- Date: 17 – 23 February
- Edition: 2nd
- Surface: Clay
- Location: Brazzaville, Republic of the Congo

Champions

Singles
- Geoffrey Blancaneaux

Doubles
- Mateo Barreiros Reyes / Paulo André Saraiva dos Santos
| Brazzaville Challenger |

= 2025 Brazzaville Challenger =

The 2025 Brazzaville Challenger was a professional tennis tournament played on clay courts. It was the second edition of the tournament which was part of the 2025 ATP Challenger Tour.
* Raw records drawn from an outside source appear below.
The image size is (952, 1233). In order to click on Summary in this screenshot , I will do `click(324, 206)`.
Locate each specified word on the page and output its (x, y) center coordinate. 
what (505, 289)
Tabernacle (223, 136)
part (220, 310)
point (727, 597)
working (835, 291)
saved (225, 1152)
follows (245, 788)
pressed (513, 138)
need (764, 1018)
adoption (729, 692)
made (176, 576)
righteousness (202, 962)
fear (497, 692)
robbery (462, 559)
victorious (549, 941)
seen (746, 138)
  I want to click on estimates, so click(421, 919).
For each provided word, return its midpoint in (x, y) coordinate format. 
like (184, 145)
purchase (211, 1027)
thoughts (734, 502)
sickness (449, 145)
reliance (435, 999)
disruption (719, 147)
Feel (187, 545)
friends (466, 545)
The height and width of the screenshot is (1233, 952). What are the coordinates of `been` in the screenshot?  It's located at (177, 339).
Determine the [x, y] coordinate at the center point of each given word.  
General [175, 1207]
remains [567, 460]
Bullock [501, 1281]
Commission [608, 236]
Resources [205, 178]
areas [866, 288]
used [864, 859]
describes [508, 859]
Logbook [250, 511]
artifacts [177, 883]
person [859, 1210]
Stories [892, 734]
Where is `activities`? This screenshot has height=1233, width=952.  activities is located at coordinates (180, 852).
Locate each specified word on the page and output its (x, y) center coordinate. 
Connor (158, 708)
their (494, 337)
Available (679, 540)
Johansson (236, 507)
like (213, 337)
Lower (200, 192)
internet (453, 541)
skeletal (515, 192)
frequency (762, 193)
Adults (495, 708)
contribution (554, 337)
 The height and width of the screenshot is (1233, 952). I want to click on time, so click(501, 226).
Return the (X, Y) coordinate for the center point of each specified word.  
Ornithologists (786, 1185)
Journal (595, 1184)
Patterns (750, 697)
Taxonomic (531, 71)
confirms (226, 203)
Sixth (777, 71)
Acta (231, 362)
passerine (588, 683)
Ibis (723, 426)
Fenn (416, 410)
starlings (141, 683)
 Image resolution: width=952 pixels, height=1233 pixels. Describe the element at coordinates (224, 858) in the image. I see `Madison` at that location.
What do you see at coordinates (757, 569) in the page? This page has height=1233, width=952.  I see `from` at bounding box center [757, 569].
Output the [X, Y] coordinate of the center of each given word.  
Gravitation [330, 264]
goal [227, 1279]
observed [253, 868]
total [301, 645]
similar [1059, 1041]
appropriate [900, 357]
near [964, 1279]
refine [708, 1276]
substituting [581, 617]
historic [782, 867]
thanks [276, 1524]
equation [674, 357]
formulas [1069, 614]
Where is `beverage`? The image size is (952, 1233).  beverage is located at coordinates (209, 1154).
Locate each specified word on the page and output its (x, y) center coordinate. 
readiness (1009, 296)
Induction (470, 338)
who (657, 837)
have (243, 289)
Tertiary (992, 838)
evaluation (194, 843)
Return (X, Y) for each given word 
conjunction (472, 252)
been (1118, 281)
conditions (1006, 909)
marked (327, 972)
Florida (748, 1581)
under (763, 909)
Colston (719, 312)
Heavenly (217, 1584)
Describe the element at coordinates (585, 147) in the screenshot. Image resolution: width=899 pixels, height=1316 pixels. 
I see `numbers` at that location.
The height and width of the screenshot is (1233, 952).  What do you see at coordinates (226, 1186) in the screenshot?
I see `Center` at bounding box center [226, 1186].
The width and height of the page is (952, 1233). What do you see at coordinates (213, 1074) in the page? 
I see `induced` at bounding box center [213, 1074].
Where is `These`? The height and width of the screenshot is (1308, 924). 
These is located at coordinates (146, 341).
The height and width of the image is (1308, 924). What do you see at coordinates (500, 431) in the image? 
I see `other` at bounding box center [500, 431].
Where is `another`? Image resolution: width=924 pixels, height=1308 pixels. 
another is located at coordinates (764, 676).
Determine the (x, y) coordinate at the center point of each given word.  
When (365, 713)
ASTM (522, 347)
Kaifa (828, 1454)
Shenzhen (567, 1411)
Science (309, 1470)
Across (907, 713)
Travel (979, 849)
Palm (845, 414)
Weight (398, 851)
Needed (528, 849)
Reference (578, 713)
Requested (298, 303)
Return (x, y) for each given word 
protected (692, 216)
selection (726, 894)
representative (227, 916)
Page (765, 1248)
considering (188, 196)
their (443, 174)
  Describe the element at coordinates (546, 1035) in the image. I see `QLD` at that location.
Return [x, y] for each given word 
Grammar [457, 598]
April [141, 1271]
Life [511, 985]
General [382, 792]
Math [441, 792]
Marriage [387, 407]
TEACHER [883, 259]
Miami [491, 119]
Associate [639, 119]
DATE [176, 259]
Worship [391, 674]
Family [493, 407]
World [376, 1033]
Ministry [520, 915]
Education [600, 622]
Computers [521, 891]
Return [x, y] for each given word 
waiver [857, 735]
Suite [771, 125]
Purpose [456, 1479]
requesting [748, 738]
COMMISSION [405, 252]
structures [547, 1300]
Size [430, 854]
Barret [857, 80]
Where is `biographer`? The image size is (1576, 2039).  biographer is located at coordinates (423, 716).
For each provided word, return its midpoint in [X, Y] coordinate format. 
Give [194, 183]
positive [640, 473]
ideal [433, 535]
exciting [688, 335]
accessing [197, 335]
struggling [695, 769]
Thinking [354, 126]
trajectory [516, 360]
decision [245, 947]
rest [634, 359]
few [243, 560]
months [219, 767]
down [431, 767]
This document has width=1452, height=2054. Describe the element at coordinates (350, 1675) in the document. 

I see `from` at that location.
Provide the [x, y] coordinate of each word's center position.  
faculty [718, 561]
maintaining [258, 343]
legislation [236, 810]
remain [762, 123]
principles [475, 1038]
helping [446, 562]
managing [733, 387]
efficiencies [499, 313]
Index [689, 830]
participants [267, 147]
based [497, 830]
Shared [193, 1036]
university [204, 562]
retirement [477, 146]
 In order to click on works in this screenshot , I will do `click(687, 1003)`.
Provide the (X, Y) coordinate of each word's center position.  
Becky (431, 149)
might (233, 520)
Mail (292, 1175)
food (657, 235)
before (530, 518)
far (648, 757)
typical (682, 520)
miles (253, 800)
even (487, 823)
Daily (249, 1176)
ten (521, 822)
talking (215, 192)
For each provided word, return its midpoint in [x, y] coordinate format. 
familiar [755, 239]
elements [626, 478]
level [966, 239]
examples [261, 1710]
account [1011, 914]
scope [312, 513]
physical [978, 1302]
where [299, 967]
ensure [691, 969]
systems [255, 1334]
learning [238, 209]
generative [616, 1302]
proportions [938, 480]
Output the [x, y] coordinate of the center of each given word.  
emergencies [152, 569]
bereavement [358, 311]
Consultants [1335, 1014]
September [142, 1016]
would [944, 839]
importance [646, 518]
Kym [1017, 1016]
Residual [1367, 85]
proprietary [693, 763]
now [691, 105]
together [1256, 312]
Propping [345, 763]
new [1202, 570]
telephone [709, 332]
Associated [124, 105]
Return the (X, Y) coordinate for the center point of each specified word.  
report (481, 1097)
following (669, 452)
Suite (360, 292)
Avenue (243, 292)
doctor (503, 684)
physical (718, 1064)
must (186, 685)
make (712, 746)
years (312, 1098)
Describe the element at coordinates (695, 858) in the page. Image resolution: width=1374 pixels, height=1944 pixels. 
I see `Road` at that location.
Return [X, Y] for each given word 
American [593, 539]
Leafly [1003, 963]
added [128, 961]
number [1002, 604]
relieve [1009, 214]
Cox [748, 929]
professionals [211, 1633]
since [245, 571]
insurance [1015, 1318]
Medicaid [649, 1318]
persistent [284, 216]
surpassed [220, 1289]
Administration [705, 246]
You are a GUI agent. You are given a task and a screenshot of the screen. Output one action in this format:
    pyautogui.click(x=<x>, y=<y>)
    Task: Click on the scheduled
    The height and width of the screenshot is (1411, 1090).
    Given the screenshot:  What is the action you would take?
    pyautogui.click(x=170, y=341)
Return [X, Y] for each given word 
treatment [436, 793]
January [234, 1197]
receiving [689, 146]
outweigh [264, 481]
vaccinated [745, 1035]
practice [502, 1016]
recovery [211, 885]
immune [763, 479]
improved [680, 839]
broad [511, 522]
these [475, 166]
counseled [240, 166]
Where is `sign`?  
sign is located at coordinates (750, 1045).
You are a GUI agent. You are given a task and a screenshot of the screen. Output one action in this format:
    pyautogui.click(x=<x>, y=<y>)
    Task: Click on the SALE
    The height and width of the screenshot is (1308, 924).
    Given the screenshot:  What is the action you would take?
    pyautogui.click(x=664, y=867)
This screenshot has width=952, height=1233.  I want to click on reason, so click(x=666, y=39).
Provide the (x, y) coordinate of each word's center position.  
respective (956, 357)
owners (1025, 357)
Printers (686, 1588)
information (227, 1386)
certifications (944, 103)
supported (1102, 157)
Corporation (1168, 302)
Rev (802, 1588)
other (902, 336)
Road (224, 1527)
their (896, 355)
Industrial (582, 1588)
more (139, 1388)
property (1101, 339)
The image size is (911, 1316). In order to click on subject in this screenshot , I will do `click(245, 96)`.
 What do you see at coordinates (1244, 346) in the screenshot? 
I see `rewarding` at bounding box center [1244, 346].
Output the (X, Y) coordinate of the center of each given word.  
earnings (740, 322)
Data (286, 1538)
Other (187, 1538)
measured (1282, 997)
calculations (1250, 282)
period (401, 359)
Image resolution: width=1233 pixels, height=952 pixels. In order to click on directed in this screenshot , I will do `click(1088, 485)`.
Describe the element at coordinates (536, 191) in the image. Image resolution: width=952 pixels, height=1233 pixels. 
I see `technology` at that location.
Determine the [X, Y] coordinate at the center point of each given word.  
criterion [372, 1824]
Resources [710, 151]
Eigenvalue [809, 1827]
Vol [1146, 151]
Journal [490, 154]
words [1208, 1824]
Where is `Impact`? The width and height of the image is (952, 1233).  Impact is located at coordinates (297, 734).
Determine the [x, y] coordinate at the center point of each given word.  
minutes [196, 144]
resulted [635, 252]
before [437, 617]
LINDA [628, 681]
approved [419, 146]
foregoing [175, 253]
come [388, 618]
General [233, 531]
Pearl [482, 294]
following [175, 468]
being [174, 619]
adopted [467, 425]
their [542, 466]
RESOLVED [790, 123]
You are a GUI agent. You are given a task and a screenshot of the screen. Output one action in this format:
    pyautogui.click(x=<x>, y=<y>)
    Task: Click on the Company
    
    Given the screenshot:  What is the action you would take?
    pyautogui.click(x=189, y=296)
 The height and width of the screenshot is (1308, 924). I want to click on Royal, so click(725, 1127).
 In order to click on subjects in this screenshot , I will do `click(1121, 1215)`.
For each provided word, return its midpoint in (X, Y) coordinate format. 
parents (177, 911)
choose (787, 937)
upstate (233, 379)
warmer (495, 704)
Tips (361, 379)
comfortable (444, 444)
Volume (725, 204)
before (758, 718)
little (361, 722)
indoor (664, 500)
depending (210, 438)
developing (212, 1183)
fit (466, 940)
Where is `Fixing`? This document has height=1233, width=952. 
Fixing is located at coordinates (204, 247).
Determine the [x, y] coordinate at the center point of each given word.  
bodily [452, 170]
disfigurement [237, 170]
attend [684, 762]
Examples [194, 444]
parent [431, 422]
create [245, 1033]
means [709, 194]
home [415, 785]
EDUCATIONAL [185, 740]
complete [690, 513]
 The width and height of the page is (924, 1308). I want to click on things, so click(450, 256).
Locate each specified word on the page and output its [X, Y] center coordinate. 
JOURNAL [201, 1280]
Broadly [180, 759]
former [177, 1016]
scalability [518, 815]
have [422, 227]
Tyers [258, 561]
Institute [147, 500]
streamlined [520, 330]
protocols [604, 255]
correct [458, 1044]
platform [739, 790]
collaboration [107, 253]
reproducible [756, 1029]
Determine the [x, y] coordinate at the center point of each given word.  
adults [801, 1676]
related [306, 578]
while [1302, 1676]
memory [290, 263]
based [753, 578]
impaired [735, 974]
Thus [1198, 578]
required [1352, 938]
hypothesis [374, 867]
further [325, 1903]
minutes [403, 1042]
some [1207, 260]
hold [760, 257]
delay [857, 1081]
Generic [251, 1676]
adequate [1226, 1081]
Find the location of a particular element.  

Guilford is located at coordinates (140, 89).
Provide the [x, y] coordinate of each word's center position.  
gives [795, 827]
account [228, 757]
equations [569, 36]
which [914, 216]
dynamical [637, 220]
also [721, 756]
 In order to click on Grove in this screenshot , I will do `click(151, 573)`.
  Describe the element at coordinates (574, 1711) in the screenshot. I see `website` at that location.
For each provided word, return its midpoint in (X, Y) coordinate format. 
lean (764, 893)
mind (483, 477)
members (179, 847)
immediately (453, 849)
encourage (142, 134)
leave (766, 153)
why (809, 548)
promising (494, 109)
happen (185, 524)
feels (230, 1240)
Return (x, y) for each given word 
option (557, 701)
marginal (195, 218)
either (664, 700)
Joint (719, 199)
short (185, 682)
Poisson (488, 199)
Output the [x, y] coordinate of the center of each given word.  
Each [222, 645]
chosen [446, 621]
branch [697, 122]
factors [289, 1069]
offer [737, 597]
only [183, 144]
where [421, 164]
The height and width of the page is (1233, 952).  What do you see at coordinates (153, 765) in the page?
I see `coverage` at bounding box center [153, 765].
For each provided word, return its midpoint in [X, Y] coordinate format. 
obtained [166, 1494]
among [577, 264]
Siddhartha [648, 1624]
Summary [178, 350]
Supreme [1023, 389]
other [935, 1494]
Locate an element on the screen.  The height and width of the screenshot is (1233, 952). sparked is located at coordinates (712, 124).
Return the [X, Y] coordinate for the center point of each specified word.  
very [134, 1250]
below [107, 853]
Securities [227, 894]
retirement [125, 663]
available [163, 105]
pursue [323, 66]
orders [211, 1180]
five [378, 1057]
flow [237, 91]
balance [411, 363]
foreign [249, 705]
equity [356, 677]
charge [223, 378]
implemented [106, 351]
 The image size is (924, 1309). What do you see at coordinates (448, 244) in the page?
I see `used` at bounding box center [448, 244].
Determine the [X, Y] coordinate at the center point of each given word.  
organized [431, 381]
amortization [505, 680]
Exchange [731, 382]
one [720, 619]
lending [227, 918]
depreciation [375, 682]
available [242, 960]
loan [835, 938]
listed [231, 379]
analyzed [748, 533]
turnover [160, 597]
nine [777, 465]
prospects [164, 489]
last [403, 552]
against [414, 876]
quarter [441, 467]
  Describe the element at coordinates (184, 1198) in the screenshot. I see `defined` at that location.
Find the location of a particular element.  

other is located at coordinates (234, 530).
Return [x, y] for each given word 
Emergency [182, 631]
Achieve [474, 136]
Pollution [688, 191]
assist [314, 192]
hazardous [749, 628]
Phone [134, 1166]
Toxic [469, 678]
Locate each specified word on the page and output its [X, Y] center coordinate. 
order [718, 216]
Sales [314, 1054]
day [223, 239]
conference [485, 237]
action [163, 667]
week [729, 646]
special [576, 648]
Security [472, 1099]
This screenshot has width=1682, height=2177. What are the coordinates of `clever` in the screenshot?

It took place in Brazzaville, Republic of the Congo between 17 and 23 February 2025.

==Singles main-draw entrants==
===Seeds===

| Country | Player | Rank^{1} | Seed |
|---|---|---|---|
| FRA | Calvin Hemery | 194 | 1 |
| FRA | Geoffrey Blancaneaux | 270 | 2 |
| NED | Max Houkes | 314 | 3 |
| FRA | Maxime Chazal | 337 | 4 |
| NED | Guy den Ouden | 340 | 5 |
| CIV | Eliakim Coulibaly | 341 | 6 |
| ITA | Franco Agamenone | 390 | 7 |
| SVK | Andrej Martin | 431 | 8 |

- ^{1} Rankings are as of 10 February 2025.

===Other entrants===
The following players received wildcards into the singles main draw:
- FRA Paterne Mamata
- GAB Kryce-Didier Momo-Kassa
- RSA Nicholas van Aken

The following players received entry into the singles main draw as alternates:
- MEX Rodrigo Alujas
- ITA Guelfo Borghini Baldovinetti
- ITA Matteo Covato
- FRA Julien De Cuyper
- Ivan Denisov
- BUL Dinko Dinev
- ARG Ezequiel Monferrer
- BRA Paulo André Saraiva dos Santos
- MAR Yassine Smiej
- SWE Mikael Ymer

The following player received entry from the qualifying draw:
- USA Dillon Beckles

==Champions==
===Singles===

- FRA Geoffrey Blancaneaux def. FRA Calvin Hemery 6–3, 6–4.

===Doubles===

- BRA Mateo Barreiros Reyes / BRA Paulo André Saraiva dos Santos def. FRA Geoffrey Blancaneaux / FRA Maxime Chazal 6–4, 1–6, [10–6].